Les patrons flamands appellent à poursuivre économies et réformes

Dans une lettre ouverte parue dans plusieurs quotidiens flamands, l’organisation patronale flamande Voka appelle les gouvernements fédéral et flamand à poursuivre les économies, les réformes et les investissements durant la seconde patrie de la législature. "Il s’est passé beaucoup de choses, mais le plus dur est sans doute encore à venir", indiquent les 80 entrepreneurs signataires.

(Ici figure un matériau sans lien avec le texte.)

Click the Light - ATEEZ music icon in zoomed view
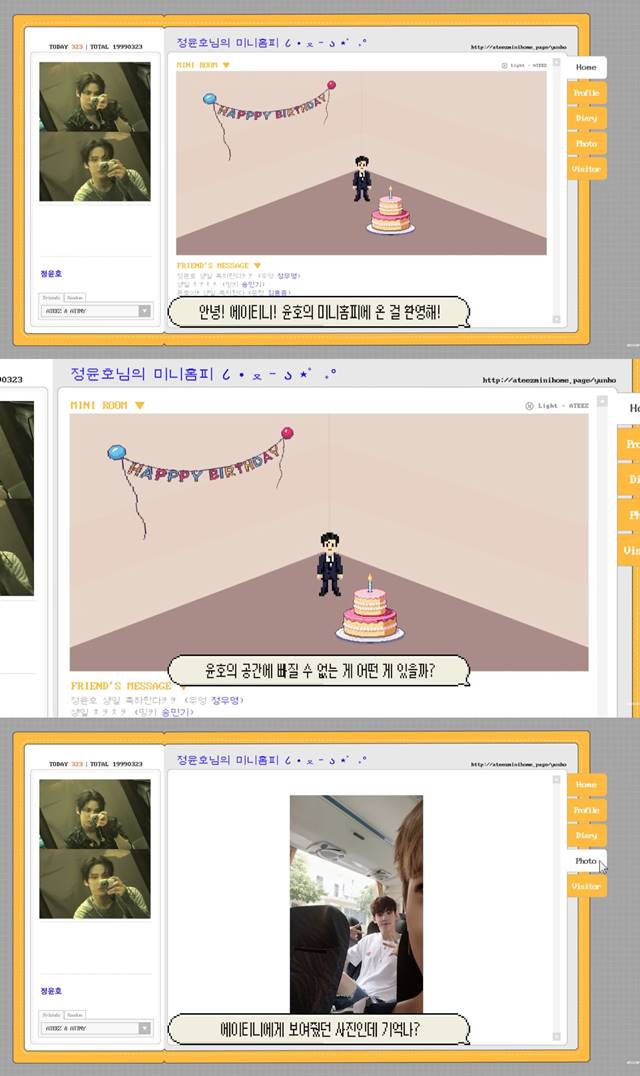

"Un long chemin a déjà été parcouru : les deux gouvernements ont œuvré à des changements radicaux. Les premiers résultats sont là : des emplois ont été créés, et les entrepreneurs veulent plus que jamais investir. Ce redressement demeure toutefois précaire. Nous appelons les gouvernements à ne pas perdre de vitesse, car les défis restent grands. Nous devons continuer à renforcer la compétitivité de nos entreprises, et se positionner de façon sûre pour l’avenir. C’est pourquoi des pas courageux vont devoir être faits, aussi bien au niveau fédéral que flamand", indique l’administrateur délégué du Voka, Hans Maertens.

D’après le Voka, les autorités ont à peine épargné ces dernières années, et les dépenses publiques ont augmenté de 15 milliards d’euros ces cinq dernières années, pour atteindre plus de 200 milliards. "Les autorités doivent de toute urgence devenir plus compétitives et efficaces", soulignent les entrepreneurs dans la lettre.

L’organisation patronale attend 700 millions d’euros supplémentaires du gouvernement flamand, afin de soutenir la recherche et le développement, et au moins un demi-milliard pour les infrastructures en mobilité et dans l’enseignement. "Sur un budget flamand de 40 milliards, cela doit être possible", laissent-ils encore entendre.

"La Flandre investira"

Dans une réaction à la lettre ouverte, le ministre-président flamand Geert Bourgeois (N-VA) a fait savoir que la Flandre avait déjà beaucoup épargné. "Nous avons déjà économisé 2 milliards d’euros, et une grande partie de notre budget va aux salaires".

"Si tout continue à bien se dérouler, nous atteindrons une vitesse de croisière en 2019. Un demi-milliard d’euro supplémentaire sera alors destiné à la mobilité et aux travaux publics, un demi-milliard aux infrastructures et au bien-être, et un demi-milliard à l’économie, la recherche et le développement. Mais nous ne pourrons sans doute pas libérer les 700 millions demandés".